• [TEXT UNDER STUDY]:
Archives and PHI: Pretty Huckin' Interesting


In my last post I challenged all you Archivists out there to accession one sad, lonely backlogged collection or item that had been sitting around forever on the day of your choice: a day special to you like a birthday, anniversary or other significant date. I did this in my own Archives back on January 4th, National Spaghetti Day, because I love all pasta and I think the papers’ creator would approve. And for good measure, it also happened to be Doris Kearns Goodwin’s birthday, and the day the Spirit rover landed on Mars in 2004.

These papers weren’t sitting around for that long, per se. They were actually waiting for me when my Archives moved to their new home in October. There are plenty of other things to be accessioned, but this group of papers was small, in desperate need of rehousing, and full of fascinating stuff. The only challenge is that they contained several files full of PHI and other potentially sensitive information, and that means: RESTRICTED! Aww, rats!

• [DATA EXTRACT]:
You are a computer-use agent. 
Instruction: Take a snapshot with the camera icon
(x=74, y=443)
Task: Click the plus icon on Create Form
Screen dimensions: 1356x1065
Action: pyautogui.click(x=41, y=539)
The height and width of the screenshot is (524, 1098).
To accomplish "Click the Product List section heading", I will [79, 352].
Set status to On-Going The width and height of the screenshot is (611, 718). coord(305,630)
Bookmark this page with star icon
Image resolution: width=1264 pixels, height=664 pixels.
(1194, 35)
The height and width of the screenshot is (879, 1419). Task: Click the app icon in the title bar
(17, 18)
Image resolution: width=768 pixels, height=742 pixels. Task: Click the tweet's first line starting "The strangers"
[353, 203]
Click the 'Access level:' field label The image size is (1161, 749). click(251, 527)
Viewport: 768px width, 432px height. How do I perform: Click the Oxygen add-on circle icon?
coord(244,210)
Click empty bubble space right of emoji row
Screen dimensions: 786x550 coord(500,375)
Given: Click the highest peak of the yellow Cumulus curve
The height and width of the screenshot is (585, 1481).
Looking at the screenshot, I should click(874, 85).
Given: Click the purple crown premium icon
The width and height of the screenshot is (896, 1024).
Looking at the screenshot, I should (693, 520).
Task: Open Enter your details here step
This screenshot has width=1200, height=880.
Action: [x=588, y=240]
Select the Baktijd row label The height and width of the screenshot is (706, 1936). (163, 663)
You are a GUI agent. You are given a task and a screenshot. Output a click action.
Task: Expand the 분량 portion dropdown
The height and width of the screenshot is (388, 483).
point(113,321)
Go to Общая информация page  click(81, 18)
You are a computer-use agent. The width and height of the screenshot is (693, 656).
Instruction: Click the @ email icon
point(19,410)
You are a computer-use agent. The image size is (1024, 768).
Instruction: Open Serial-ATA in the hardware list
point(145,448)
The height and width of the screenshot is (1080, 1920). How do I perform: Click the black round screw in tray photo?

• [REQUIRED ACTION A]: In the post on archives and PHI, in what month did the author's Archives move to their new home?
• [REQUIRED ACTION B]: Reproduce word for word the part of the archives and PHI post between "In my last post" and "Mars in 2004.", inclusive.
• [REQUIRED ACTION C]: Take the archives and PHI post further, continuing from where it stops.

• [EXPECTED OUTPUT A]: October.

• [EXPECTED OUTPUT B]:
In my last post I challenged all you Archivists out there to accession one sad, lonely backlogged collection or item that had been sitting around forever on the day of your choice: a day special to you like a birthday, anniversary or other significant date. I did this in my own Archives back on January 4th, National Spaghetti Day, because I love all pasta and I think the papers’ creator would approve. And for good measure, it also happened to be Doris Kearns Goodwin’s birthday, and the day the Spirit rover landed on Mars in 2004.

• [EXPECTED OUTPUT C]:
You may be familiar with the term PHI, which crops up in places like healthcare, insurance, human resources, scientific studies, finance, tech, and (surprise!) archives and information management! The rules, regulations and laws around this concept alone can be daunting (and it has an additional cascading list of related acronyms to make your head spin even more). How does it relate to my collections? Do I have to restrict anything and everything that holds even one data type falling under PHI, even if it dates from decades ago? Let’s look at the questions through the lense of this case, shall we? Hopefully it will make some aspects of PHI less head-spinny!

Protected Health Information (PHI) is that thing we associate with healthcare, medical records privacy, insurance providers, and those little placards in hospital elevators reminding personnel not to discuss their patients. It is most closely associated with the acronym HIPAA, the Health Insurance Portability and Accountability Act. It was passed into law in 1996 (and was updated in 2013) to protect private health information among “covered entities” like health plans, health care clearinghouses, and health care providers. Archives attached to these covered entities naturally find it easy to take guidance from the rules. I worked in a hospital archives for four years and the policy on granting access to collections was blessedly black and white under HIPAA. But what about the rest of us?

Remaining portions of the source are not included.